LSU students and staff stage jazz funeral - WAFB 9 News Baton Rouge, Louisiana News, Weather, Sports

LSU students and staff stage jazz funeral

By Cheryl Mercedes - bio | email

BATON ROUGE, LA (WAFB) - LSU faculty and staff are being proactive about the millions of dollars worth of potential cuts that could be coming their way.  They staged a jazz funeral Thursday to let state government officials know they are not going to take the news sitting down.

"We're all feeling it," said music student Michael Borowitz.  "Everybody feels the same way and we're all sticking together on this one."

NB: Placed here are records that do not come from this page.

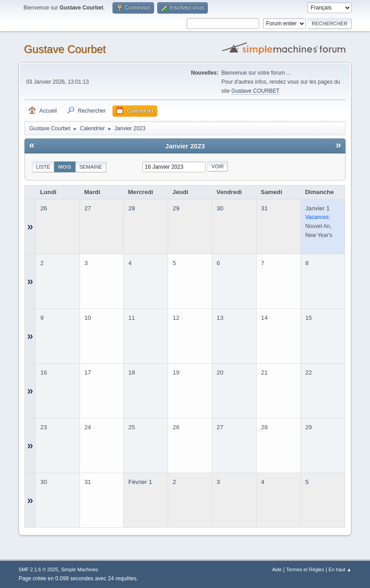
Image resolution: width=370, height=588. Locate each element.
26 (43, 208)
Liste (43, 167)
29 (176, 208)
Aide (277, 569)
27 (88, 208)
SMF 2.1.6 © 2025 (38, 569)
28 (131, 208)
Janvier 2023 (185, 146)
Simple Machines (80, 569)
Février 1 (140, 482)
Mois (65, 167)
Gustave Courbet (65, 49)
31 (264, 208)
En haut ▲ (340, 569)
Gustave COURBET (255, 91)
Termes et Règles (305, 569)
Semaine (91, 167)
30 (220, 208)
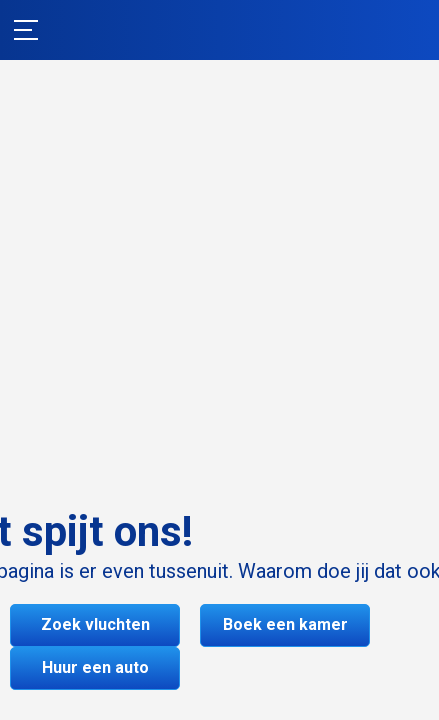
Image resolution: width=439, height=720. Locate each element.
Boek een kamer (285, 624)
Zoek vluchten (95, 624)
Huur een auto (95, 667)
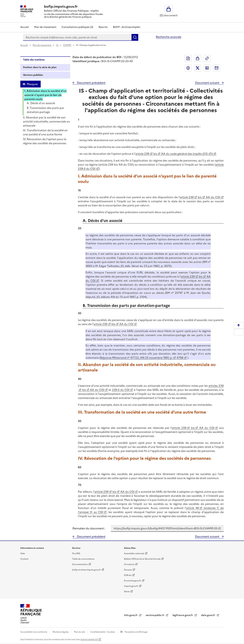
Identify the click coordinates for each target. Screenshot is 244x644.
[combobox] (77, 37)
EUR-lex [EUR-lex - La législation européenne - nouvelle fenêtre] (128, 575)
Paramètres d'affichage (136, 632)
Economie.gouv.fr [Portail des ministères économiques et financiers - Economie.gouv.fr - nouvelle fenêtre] (132, 580)
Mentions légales (61, 632)
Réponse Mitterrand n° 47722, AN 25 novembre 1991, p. (136, 358)
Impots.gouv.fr (131, 586)
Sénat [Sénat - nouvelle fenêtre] (127, 592)
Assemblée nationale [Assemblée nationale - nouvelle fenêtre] (134, 554)
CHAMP (67, 45)
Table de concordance (83, 559)
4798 (180, 358)
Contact (24, 559)
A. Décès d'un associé (41, 103)
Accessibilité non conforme (34, 632)
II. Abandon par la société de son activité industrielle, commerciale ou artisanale (46, 121)
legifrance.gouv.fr (183, 615)
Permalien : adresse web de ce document (207, 58)
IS (57, 45)
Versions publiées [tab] (33, 75)
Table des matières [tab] (34, 60)
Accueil (24, 27)
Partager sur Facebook (188, 68)
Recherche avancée (168, 37)
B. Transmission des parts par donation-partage (45, 110)
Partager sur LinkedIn (207, 68)
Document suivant (208, 83)
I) (212, 154)
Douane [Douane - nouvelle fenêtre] (128, 570)
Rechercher (135, 37)
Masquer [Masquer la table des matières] (32, 84)
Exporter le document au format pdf (188, 58)
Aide (23, 554)
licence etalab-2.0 (89, 640)
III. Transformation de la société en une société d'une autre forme (45, 132)
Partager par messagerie (217, 68)
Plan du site (80, 632)
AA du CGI (213, 197)
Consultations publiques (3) (77, 27)
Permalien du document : (89, 528)
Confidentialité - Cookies (103, 632)
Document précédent (91, 83)
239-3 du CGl (121, 390)
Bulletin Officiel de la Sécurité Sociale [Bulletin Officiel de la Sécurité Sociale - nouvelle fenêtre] (142, 559)
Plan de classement (42, 45)
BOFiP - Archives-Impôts (126, 27)
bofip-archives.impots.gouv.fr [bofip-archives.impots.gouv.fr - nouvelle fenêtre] (86, 570)
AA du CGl (127, 492)
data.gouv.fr (208, 615)
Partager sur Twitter (197, 68)
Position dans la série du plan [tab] (40, 67)
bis (155, 154)
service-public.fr (155, 615)
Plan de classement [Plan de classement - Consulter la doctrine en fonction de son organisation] (45, 27)
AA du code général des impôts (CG (184, 154)
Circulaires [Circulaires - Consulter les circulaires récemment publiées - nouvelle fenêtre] (129, 564)
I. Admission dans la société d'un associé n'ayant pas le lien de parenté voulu (45, 95)
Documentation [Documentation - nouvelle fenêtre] (80, 564)
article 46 (192, 508)
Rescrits (103, 27)
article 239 (142, 154)
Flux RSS (76, 554)
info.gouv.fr (131, 615)
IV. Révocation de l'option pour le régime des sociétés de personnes (45, 141)
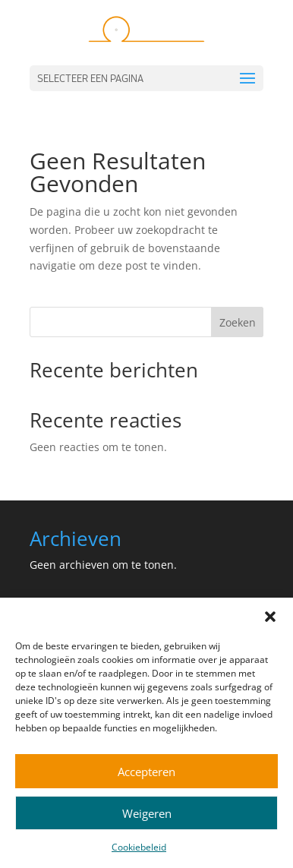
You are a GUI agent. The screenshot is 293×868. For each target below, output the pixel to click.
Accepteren (146, 772)
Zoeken (238, 322)
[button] (270, 617)
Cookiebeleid (139, 847)
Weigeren (146, 813)
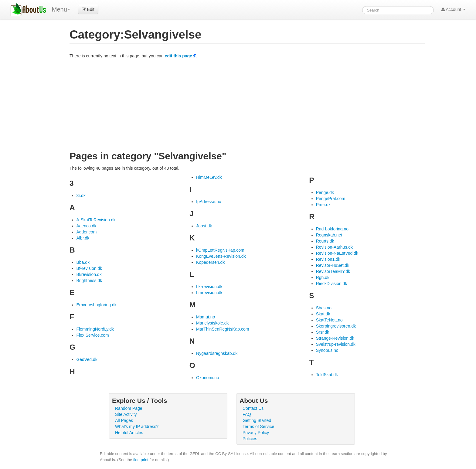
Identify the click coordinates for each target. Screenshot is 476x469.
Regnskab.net (329, 235)
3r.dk (81, 195)
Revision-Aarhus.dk (334, 247)
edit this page (178, 56)
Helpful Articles (129, 433)
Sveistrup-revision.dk (336, 344)
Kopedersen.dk (210, 262)
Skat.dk (323, 314)
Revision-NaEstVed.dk (337, 253)
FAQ (247, 414)
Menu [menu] (61, 9)
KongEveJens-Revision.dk (221, 256)
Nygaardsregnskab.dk (217, 353)
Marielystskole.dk (212, 323)
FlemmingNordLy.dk (95, 329)
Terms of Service (258, 427)
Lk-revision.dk (209, 287)
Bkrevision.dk (89, 274)
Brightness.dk (89, 280)
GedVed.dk (87, 359)
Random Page (129, 408)
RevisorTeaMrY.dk (333, 271)
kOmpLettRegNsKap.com (220, 250)
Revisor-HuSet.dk (333, 265)
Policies (250, 439)
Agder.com (86, 232)
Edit (88, 9)
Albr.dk (83, 238)
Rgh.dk (323, 277)
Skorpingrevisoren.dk (336, 326)
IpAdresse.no (209, 202)
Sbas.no (324, 308)
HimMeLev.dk (209, 177)
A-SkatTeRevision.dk (96, 220)
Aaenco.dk (86, 226)
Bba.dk (83, 262)
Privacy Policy (256, 433)
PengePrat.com (331, 199)
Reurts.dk (325, 241)
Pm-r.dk (323, 205)
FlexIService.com (92, 335)
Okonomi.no (207, 378)
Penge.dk (325, 192)
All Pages (124, 420)
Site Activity (126, 414)
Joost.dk (204, 226)
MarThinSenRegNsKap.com (223, 329)
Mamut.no (206, 317)
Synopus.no (327, 350)
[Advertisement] (247, 104)
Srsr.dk (323, 332)
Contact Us (253, 408)
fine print (141, 460)
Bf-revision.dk (89, 268)
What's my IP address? (137, 427)
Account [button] (453, 9)
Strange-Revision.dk (335, 338)
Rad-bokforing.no (332, 229)
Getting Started (257, 420)
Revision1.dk (328, 259)
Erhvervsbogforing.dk (96, 305)
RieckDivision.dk (332, 284)
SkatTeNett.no (329, 320)
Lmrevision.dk (209, 293)
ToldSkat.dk (327, 375)
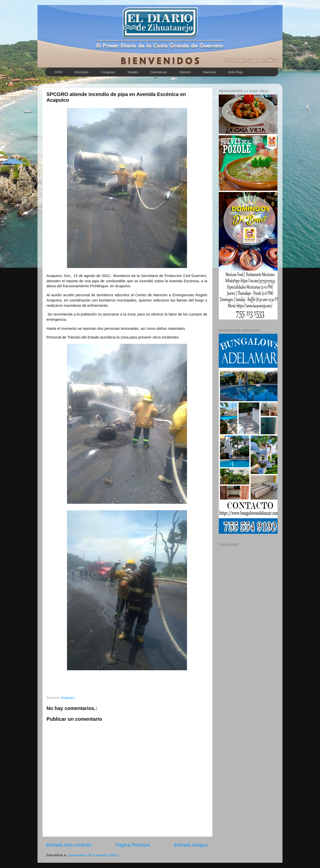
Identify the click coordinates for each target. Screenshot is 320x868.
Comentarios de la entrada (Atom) (93, 855)
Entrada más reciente (69, 845)
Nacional (210, 72)
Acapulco (67, 698)
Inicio (59, 72)
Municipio (82, 72)
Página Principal (133, 845)
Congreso (108, 72)
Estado (133, 72)
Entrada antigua (191, 845)
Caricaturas (158, 72)
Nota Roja (235, 72)
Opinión (185, 72)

They gathered to express what worries them most, the possibility of losing professors, programs and a product that could mold their futures.

"We do celebrate education and fear what could happen to it," said Bradley Wood, a senior.

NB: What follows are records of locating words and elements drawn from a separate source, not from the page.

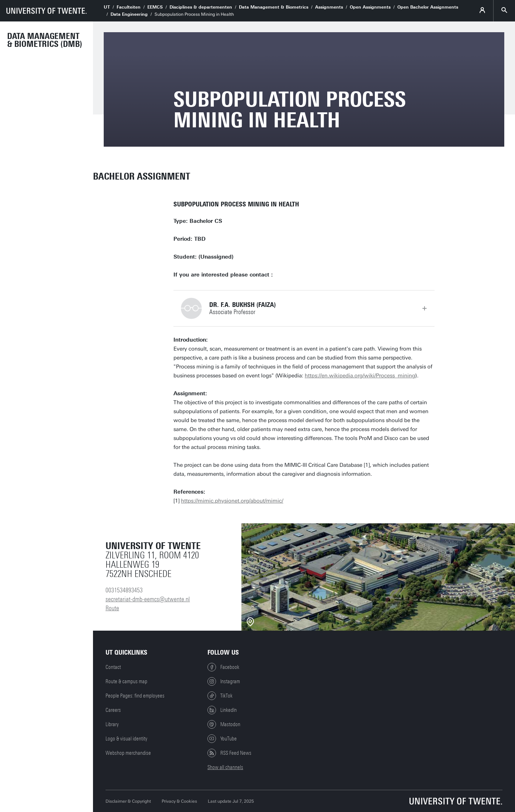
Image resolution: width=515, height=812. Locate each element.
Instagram (224, 681)
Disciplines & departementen (201, 7)
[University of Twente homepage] (46, 11)
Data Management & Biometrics (274, 7)
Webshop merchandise (128, 753)
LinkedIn (222, 710)
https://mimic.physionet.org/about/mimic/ (232, 501)
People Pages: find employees (135, 696)
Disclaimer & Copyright (128, 801)
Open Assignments (370, 7)
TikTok (220, 696)
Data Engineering (129, 14)
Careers (113, 710)
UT (107, 7)
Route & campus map (126, 681)
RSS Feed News (229, 753)
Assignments (329, 7)
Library (112, 724)
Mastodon (224, 724)
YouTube (222, 739)
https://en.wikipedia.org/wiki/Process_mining (360, 376)
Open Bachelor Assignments (428, 7)
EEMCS (155, 7)
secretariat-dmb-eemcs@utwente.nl (148, 599)
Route (112, 608)
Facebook (223, 667)
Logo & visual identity (126, 739)
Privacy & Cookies (179, 801)
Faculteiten (128, 7)
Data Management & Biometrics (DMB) (45, 40)
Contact (113, 667)
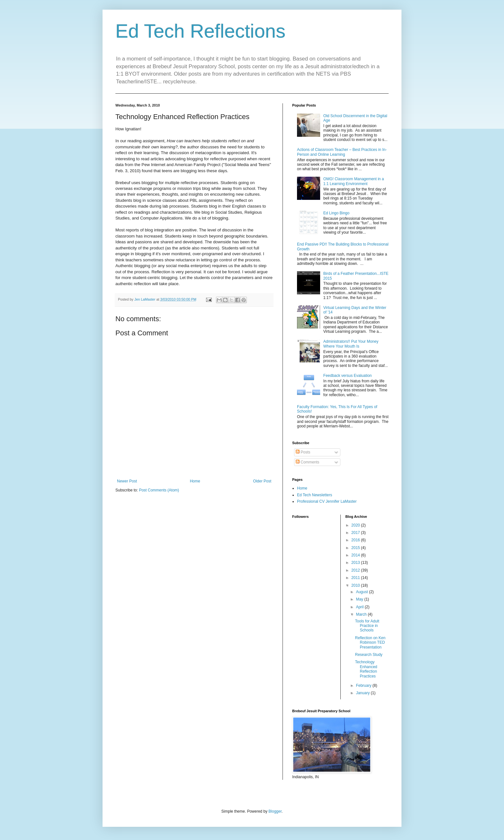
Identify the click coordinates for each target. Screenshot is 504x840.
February (364, 685)
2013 (356, 563)
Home (195, 481)
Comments (307, 462)
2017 (356, 532)
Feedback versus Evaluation (347, 375)
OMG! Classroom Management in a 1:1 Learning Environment (354, 181)
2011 (356, 578)
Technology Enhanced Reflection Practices (366, 669)
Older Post (262, 481)
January (363, 693)
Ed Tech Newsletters (314, 495)
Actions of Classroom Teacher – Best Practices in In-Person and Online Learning (342, 152)
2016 (356, 540)
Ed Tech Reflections (200, 31)
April (360, 607)
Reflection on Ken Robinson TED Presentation (370, 642)
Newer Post (127, 481)
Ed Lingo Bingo (336, 213)
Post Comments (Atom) (159, 490)
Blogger (275, 811)
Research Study (368, 654)
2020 (356, 525)
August (362, 592)
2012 (356, 570)
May (360, 599)
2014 (356, 555)
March (362, 614)
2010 (356, 585)
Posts (303, 452)
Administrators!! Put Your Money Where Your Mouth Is (351, 344)
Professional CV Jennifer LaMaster (327, 501)
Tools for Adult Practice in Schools (367, 626)
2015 (356, 548)
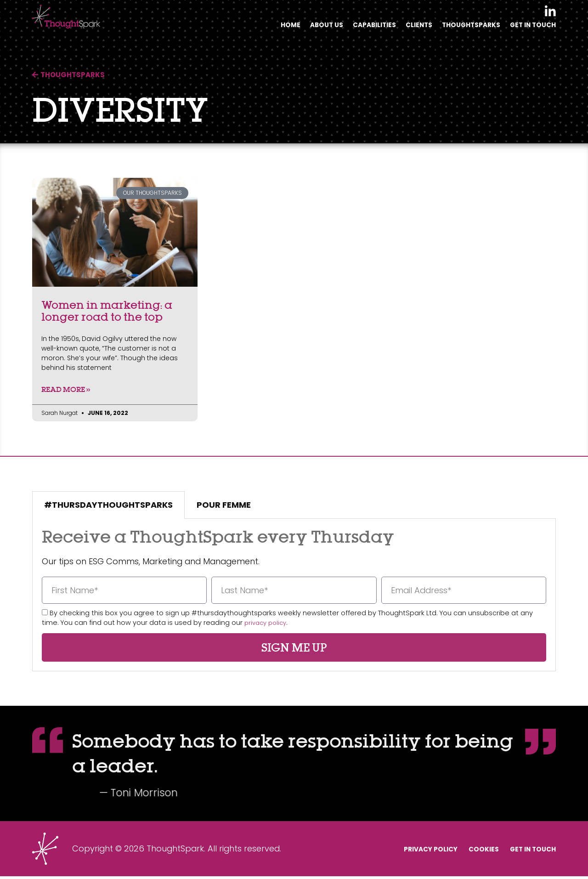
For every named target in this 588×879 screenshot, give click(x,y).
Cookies (466, 851)
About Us (303, 28)
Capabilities (356, 28)
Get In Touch (530, 28)
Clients (405, 28)
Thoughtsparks (462, 28)
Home (265, 28)
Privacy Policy (401, 851)
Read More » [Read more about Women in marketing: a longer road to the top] (66, 391)
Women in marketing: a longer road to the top (107, 311)
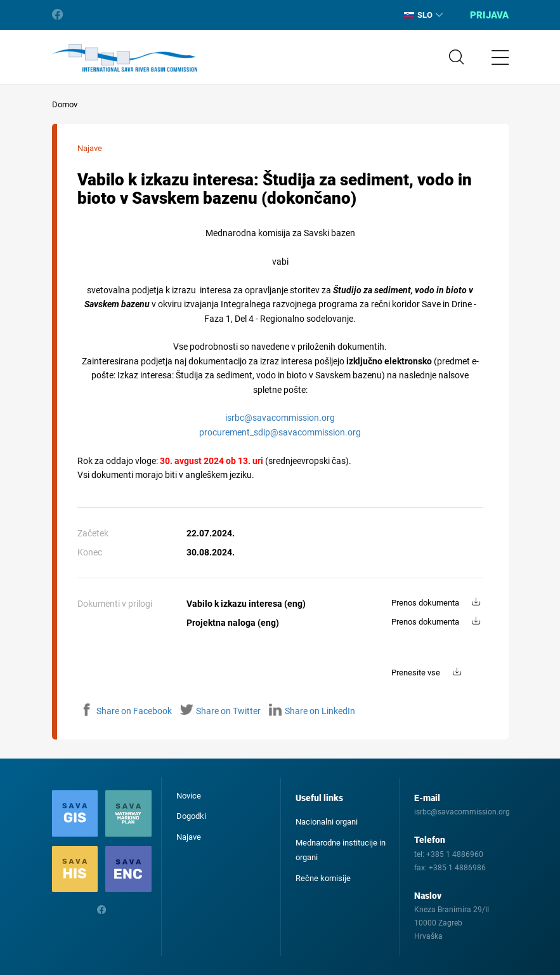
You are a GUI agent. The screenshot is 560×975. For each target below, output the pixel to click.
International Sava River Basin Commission (124, 58)
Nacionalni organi (327, 821)
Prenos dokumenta (425, 602)
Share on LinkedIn (312, 711)
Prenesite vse (415, 672)
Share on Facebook (126, 711)
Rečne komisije (323, 878)
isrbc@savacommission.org (280, 418)
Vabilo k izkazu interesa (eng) (246, 604)
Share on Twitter (220, 711)
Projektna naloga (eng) (233, 623)
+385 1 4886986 (457, 868)
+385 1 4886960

The cuts won't directly affect Wood, but he is concerned about what could happen to Louisiana's economy and future generations that won't have the same options.  

"We understand people are being laid off all around, but education is in the lifeblood of all of that," added Wood. "You cut that, then what do you have?"

Students marched through campus playing instruments and carrying signs, caskets and flags from other countries, all symbols of what could be buried in LSU's past if programs like music, industry and foreign language are cut.

"Saheli or Chinese, or Japanese all of those languages, this is a globalized community, we're gonna need those," said Tiffani Crippin, an Anthropology student.

"I'm concerned about students not finishing the classes they started and not getting the opportunities they were hoping to get," added Borowitz.

A lot of the proposed cuts are just that, proposed.  But just the idea of what could be taken away makes these students feel uneasy.

"That's really nerve racking to think what I want to do with my career I might not be able to do," said theatre student Victoria Carbhaal."

"A lot of us plan on being legislators one day or at least give back to the community in some way at some point and this is where we build that foundation for that for the rest of our lives," said Bradley.